On Thursday, actor Kevin Spacey makes his way to New York City’s federal court for a civil trial. AP Photo/Ted Shaffrey hide caption
switch to caption T. Shaffrey / AP On Thursday, actor Kevin Spacey makes his way to New York City’s federal court for a civil trial.
T. Shaffrey / AP THE NEW YORK In one of the lawsuits that ultimately ended Kevin Spacey’s career, a jury on Thursday found that the actor did not sexually abuse Anthony Rapp, who was 14 at the time, while they were both relatively unknown actors in Broadway shows in the 1980s.
The civil trial’s verdict was rendered in an instant. After deliberating for a little over an hour, the jury in a federal court in New York concluded that Rapp had not established his claims.
After hearing the verdict, Spacey bowed his head and hugged his attorneys. As he left the courthouse, he avoided speaking to reporters.
Rapp claimed in court that Spacey invited him to a party at his residence and then approached him in a bedroom after the other visitors had departed. He claimed that the actor, who was 26 at the time, pulled him up and momentarily lay on top of him on a bed.
Rapp claimed that when drunk Spacey inquired about his intentions, he wriggled out of the way and ran.
Spacey assured the jurors throughout his sometimes-tearful testimony that it never happened and that he would never have been drawn to a 14-year-old.
Damages of $40 million were demanded in the complaint.
Richard Steigman, Rapp’s attorney, charged Spacey with lying to the jury during his final arguments on Thursday.
He doesn’t have any credibility, Steigman stated. “Sometimes the straightforward reality is the best.” The fact that what occurred is the simple reality.
After the trial, Spacey’s attorney, Jennifer Keller, stated that the defense was “very appreciative to the jury for seeing through these bogus charges.”
She informed the jury that Rapp made up the incident and offered explanations for why she might have imagined or made it up.
She speculated that Rapp may have created it as a result of his performance in the play “Precious Sons,” in which actor Ed Harris takes up Rapp’s character and lies on top of him before realizing it is his son.
She also implied that after Rapp’s breakout performance in Broadway’s “Rent,” Rapp grew resentful of Spacey’s success as a megastar while Rapp had “minor roles in small productions.”
So now, Keller added, “Mr. Rapp is receiving more publicity from this trial than he ever has in his acting career.”
Rapp, 50, and Spacey, 63, both gave lengthy testimony at the three-week trial .
The two-time Academy Award winner actor’s once-soaring career was abruptly cut short by Rapp’s and other people’s charges. He was fired from the Netflix series “House of Cards” and other possibilities dried up. Rapp was a member of the original Broadway cast of “Rent” and is a regular on the television series “Star Trek: Discovery.”
Spacey was accused of groping a man in a club in Massachusetts; the charges against him were eventually withdrawn by the prosecution.
When accused of sexually assaulting three men between 2004 and 2015 while serving as creative director of the Old Vic theater in London, he entered a not guilty plea three months ago.
This past summer, a judge in Los Angeles upheld an arbitrator’s ruling that Spacey must pay $30.9 million to the producers of “House of Cards” for breaching his contract by harassing female staff members.
Unless someone comes forward publicly, as Rapp has done, The Associated Press normally does not name those who are accusing another person of sexual assault.
Because he was residing in a studio apartment rather than the one bedroom that Rapp claimed, and because he had never hosted an event other than a housewarming party, Spacey said during his testimony at the trial that he was certain the encounter with Rapp never took place.
I was aware that I would not be attracted to Anthony Rapp or any child sexually. That I knew, he informed the jury.
Throughout the two days of evidence, Spacey also admitted sorrow for a statement he made when Rapp initially came forward, in which he claimed he didn’t remember the event but that, if it did, he owed Rapp a real apology for what would have been extremely inappropriate intoxicated behavior.

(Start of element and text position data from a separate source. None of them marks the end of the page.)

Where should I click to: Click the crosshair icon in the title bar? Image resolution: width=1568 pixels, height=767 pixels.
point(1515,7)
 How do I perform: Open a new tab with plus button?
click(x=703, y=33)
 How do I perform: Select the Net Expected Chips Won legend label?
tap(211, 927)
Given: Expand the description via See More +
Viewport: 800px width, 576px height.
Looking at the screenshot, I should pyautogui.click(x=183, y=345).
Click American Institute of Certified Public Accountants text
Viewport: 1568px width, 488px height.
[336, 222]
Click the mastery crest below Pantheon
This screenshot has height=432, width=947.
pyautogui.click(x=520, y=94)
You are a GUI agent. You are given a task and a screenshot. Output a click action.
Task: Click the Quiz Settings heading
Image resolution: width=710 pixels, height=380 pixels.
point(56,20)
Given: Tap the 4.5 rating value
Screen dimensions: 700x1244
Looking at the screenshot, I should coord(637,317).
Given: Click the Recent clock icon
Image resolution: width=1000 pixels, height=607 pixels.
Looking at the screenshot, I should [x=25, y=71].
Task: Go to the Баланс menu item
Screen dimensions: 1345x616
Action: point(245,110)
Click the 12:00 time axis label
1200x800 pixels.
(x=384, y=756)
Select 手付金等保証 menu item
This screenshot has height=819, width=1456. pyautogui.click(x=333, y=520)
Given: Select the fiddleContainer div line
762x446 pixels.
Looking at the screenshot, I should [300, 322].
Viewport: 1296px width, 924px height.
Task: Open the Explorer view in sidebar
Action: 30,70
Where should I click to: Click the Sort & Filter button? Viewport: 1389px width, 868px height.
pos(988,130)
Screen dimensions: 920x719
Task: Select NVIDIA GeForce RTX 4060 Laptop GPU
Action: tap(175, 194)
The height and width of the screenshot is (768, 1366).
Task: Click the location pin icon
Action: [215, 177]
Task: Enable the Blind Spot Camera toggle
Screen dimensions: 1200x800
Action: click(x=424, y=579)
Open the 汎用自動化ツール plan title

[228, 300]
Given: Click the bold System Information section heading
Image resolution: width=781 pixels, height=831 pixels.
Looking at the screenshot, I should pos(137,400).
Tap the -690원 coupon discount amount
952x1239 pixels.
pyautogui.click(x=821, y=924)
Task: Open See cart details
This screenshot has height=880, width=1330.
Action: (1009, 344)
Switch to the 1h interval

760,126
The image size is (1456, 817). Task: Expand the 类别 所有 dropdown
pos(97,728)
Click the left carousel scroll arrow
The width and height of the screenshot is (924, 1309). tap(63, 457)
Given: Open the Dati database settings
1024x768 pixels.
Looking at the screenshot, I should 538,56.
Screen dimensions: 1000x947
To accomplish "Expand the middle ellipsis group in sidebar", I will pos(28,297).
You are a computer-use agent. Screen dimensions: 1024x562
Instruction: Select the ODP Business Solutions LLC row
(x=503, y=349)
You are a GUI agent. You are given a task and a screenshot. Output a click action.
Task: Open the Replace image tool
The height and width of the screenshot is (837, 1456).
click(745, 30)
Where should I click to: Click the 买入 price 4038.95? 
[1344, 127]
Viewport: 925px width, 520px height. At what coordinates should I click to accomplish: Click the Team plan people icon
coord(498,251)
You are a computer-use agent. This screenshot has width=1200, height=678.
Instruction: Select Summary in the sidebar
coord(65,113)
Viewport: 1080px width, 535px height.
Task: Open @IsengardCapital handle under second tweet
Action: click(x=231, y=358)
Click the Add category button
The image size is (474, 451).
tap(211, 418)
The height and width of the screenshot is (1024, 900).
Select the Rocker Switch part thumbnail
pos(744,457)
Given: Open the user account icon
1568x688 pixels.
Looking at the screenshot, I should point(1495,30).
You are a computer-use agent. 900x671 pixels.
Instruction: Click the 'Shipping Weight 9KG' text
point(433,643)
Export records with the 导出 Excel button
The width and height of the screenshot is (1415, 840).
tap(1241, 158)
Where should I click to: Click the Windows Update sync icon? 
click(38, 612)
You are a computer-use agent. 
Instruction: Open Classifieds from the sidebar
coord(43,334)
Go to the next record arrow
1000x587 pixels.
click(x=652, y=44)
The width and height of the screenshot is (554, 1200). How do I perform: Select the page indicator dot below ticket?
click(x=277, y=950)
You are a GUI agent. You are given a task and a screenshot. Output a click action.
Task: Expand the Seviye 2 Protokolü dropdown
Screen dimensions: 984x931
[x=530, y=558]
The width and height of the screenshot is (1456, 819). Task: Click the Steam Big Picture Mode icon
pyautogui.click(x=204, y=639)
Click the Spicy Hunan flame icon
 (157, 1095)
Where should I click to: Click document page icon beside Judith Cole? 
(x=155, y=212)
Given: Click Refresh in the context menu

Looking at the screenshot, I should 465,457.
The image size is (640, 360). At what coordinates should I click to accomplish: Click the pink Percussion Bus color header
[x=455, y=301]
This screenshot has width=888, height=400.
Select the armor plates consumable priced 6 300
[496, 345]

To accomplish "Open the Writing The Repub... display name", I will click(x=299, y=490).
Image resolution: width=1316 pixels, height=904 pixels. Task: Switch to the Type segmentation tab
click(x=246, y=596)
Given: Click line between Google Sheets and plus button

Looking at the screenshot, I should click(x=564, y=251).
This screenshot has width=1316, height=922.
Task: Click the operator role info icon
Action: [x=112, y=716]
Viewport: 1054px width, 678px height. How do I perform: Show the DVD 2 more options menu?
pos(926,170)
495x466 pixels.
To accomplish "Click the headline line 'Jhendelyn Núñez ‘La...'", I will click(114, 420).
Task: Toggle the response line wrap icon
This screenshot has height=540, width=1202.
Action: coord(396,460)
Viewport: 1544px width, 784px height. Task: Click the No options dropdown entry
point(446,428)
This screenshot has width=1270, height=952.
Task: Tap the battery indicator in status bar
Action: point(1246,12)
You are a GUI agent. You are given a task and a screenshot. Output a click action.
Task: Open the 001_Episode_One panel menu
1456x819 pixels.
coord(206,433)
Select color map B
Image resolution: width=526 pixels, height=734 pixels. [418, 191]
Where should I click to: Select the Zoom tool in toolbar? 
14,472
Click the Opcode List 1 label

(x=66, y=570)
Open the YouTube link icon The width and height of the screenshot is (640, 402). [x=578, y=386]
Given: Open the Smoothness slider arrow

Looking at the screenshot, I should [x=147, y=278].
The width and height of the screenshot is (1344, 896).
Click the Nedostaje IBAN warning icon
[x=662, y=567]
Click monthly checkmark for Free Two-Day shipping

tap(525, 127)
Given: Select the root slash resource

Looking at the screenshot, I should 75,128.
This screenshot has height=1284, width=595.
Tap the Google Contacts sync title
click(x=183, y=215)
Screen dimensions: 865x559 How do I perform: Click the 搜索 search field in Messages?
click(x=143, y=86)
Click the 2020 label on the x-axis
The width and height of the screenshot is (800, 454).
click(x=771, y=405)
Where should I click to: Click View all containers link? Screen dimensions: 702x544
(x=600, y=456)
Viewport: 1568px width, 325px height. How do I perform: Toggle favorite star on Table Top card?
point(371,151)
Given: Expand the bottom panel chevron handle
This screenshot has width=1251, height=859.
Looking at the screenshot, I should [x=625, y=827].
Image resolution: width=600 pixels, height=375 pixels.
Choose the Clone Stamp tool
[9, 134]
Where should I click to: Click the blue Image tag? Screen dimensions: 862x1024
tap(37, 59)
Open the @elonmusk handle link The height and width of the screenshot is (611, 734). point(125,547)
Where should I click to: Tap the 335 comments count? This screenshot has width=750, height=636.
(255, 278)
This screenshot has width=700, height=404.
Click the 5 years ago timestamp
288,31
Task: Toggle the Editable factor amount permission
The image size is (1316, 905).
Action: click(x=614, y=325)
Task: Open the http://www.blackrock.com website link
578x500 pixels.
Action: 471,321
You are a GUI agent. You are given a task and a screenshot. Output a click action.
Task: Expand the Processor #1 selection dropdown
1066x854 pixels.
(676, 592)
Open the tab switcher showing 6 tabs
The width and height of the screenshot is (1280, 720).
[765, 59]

When the #MeToo movement made everyone in the business anxious, Spacey claimed that he had been forced by publicists and attorneys into making an understanding statement. LAW Spacey dabbed his eyes with a tissue.
He stated, “I’ve learnt a lesson: never apologize for something you didn’t do.”
He also sobbed as he stated he regretted coming out as gay the same day as Rapp’s charges since some saw it as an attempt to change the issue or divert attention from Rapp’s discoveries.
Spacey stated that he spoke extremely intimate topics during the trial, including how his father was a white supremacist and neo-Nazi who chastised him for being gay because he enjoyed the theater.
Spacey even momentarily imitated his on-stage co-star from Broadway at the time, Jack Lemon, for the benefit of the courtroom’s viewers. He had previously stated in court that his talent for impersonation helped him in his acting career.